La novela de Mary Shelley, publicada en 1818 bajo el subtítulo elocuente de "el moderno Prometeo", no es simplemente un hito fundacional de la ciencia ficción. Es, sobre todo, una obra filosófica, existencial y profundamente iluminista, cargada de intuiciones morales sobre la condición humana. Escrita por una autora de apenas 18 años, la novela condensa tensiones de su tiempo: el avance de la razón científica frente a los límites éticos, la fe en el progreso y su revés monstruoso, la soledad del ser humano escindido de la comunidad. La criatura de Frankenstein, lejos de ser un monstruo arquetípico de cine B, es en el texto original un sujeto trágico, elocuente, sensible y condenado a una existencia sin refugio afectivo.

(Entradas para señalar palabras y elementos)
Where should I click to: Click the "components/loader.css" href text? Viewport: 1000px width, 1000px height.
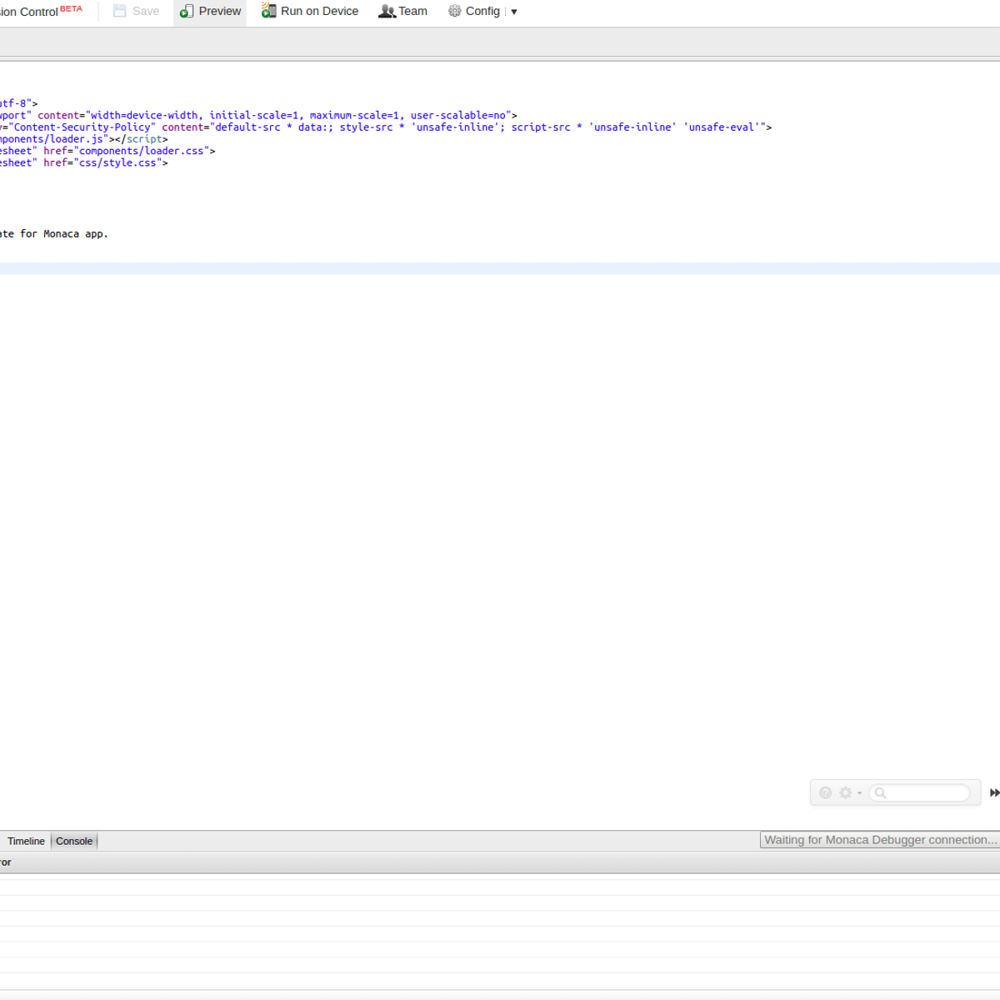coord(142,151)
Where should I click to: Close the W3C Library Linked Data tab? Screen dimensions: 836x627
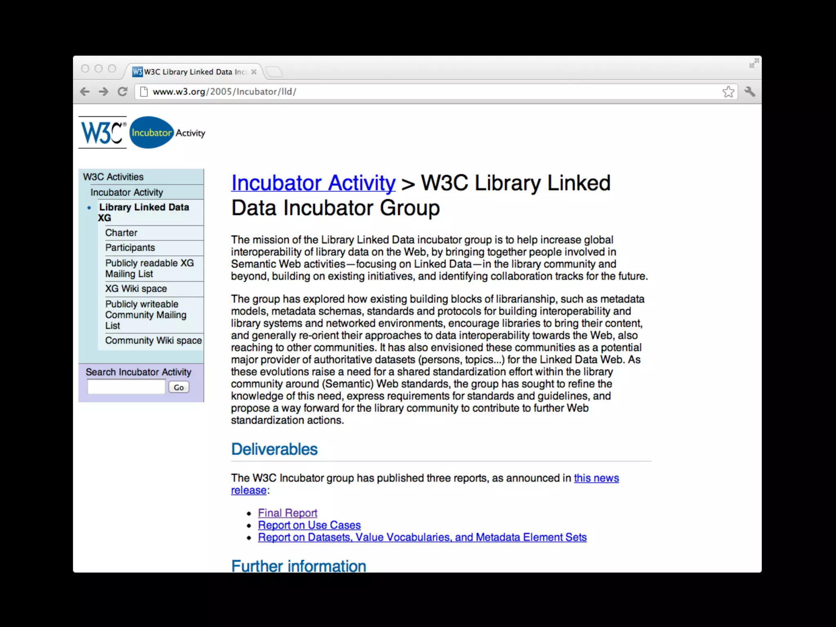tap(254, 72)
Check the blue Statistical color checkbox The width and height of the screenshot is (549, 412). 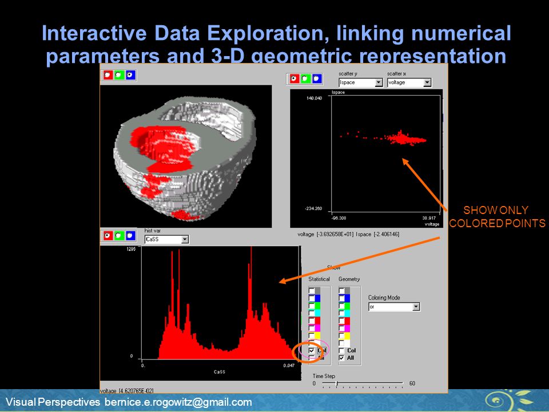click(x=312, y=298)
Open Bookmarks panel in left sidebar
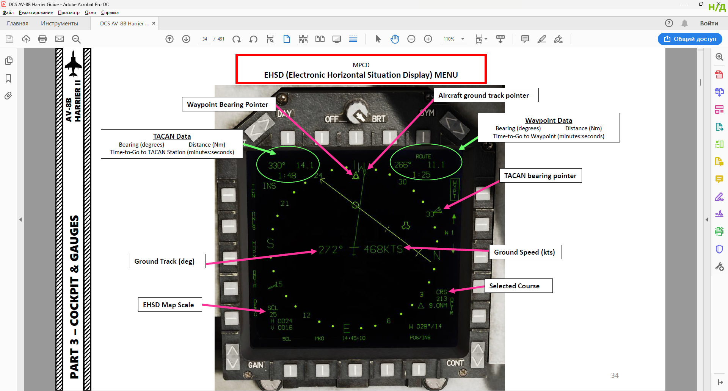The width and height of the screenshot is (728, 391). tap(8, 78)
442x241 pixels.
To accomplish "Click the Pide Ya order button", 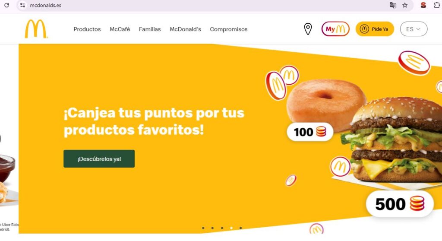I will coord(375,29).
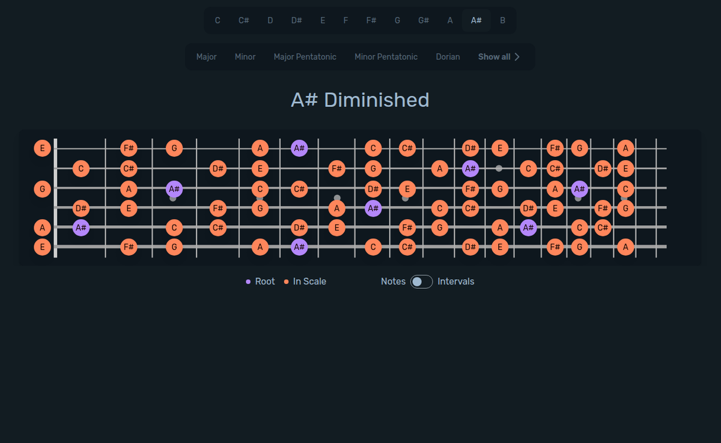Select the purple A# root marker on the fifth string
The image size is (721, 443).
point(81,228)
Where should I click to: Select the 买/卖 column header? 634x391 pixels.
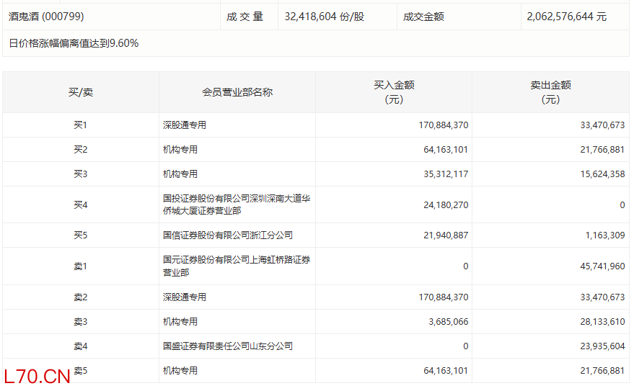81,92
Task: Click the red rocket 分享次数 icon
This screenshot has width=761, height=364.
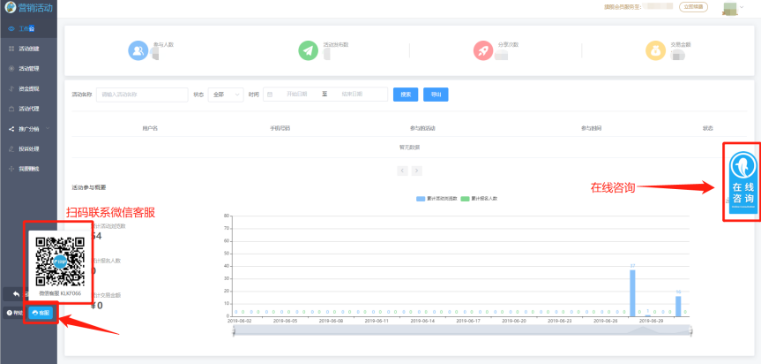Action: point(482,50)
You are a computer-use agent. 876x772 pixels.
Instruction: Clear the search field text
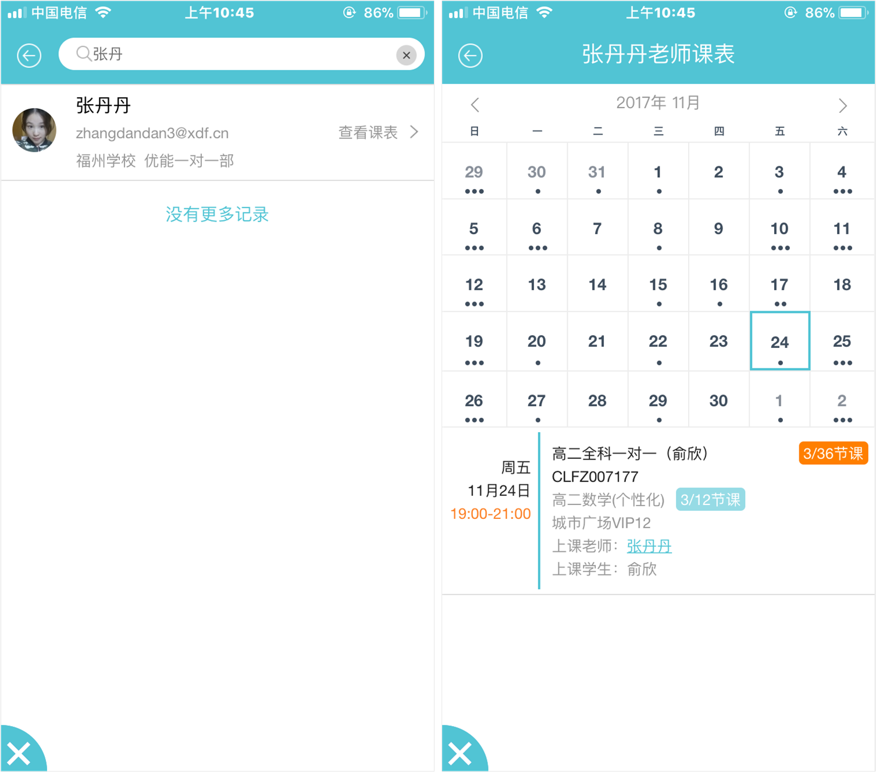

Problemas a resolver:
- 1) Transcribe del fragmento sobre Frankenstein el tramo que va desde "La novela de" hasta "sin refugio afectivo.".
- 2) Responde estas preguntas según el fragmento sobre Frankenstein:
(a) ¿En qué año se publicó la novela?
(b) ¿Qué edad tenía la autora cuando la escribió?
(c) ¿Cómo es la criatura en el texto original?

Soluciones por tarea:
- 1)
La novela de Mary Shelley, publicada en 1818 bajo el subtítulo elocuente de "el moderno Prometeo", no es simplemente un hito fundacional de la ciencia ficción. Es, sobre todo, una obra filosófica, existencial y profundamente iluminista, cargada de intuiciones morales sobre la condición humana. Escrita por una autora de apenas 18 años, la novela condensa tensiones de su tiempo: el avance de la razón científica frente a los límites éticos, la fe en el progreso y su revés monstruoso, la soledad del ser humano escindido de la comunidad. La criatura de Frankenstein, lejos de ser un monstruo arquetípico de cine B, es en el texto original un sujeto trágico, elocuente, sensible y condenado a una existencia sin refugio afectivo.

- 2)
(a) En 1818.
(b) Apenas 18 años.
(c) Es un sujeto trágico, elocuente, sensible y condenado a una existencia sin refugio afectivo.